Task instructions :: Reproduce the data verbatim, from the line containing "coordinates (410, 20)." through the line containing "sensor-origin-dot is located", with both of these lines included.

(Data items)
• • • • • • •
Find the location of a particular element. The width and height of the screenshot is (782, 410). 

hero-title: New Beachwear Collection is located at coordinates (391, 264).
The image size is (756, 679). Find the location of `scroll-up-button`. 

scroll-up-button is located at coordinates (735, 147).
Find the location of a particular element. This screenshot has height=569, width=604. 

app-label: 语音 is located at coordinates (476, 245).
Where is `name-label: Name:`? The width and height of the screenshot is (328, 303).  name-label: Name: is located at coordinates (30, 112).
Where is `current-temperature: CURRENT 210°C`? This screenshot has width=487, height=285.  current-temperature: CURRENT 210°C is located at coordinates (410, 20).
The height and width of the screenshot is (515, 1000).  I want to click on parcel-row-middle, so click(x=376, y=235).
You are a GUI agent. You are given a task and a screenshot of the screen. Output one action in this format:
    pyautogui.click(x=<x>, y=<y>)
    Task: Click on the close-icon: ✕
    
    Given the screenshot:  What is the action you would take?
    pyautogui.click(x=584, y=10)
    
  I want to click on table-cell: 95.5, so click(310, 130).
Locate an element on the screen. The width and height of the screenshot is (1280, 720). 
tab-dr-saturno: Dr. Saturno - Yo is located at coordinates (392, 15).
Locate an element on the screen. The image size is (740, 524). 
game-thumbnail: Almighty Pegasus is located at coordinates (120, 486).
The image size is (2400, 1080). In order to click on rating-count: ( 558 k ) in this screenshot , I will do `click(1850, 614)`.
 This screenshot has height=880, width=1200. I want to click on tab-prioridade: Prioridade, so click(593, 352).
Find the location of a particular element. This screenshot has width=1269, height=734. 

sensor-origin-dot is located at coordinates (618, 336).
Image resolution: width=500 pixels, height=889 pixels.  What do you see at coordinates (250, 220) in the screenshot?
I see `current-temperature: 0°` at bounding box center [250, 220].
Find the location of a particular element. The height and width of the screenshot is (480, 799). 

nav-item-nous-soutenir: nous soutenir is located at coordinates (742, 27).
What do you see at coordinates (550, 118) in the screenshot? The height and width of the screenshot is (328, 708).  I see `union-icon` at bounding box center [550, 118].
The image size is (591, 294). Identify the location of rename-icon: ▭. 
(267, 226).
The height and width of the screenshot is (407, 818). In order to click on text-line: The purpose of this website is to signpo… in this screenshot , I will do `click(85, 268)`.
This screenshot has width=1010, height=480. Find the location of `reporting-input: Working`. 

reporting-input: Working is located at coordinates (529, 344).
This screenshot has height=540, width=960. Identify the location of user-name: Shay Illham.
• • • • • • •
Solution ::
Where is `current-temperature: CURRENT 210°C`? This screenshot has width=487, height=285.  current-temperature: CURRENT 210°C is located at coordinates (410, 20).
The height and width of the screenshot is (515, 1000).  I want to click on parcel-row-middle, so click(x=376, y=235).
You are a GUI agent. You are given a task and a screenshot of the screen. Output one action in this format:
    pyautogui.click(x=<x>, y=<y>)
    Task: Click on the close-icon: ✕
    
    Given the screenshot:  What is the action you would take?
    pyautogui.click(x=584, y=10)
    
  I want to click on table-cell: 95.5, so click(310, 130).
Locate an element on the screen. The width and height of the screenshot is (1280, 720). 
tab-dr-saturno: Dr. Saturno - Yo is located at coordinates (392, 15).
Locate an element on the screen. The image size is (740, 524). 
game-thumbnail: Almighty Pegasus is located at coordinates (120, 486).
The image size is (2400, 1080). In order to click on rating-count: ( 558 k ) in this screenshot , I will do `click(1850, 614)`.
 This screenshot has height=880, width=1200. I want to click on tab-prioridade: Prioridade, so click(593, 352).
Find the location of a particular element. This screenshot has width=1269, height=734. 

sensor-origin-dot is located at coordinates (618, 336).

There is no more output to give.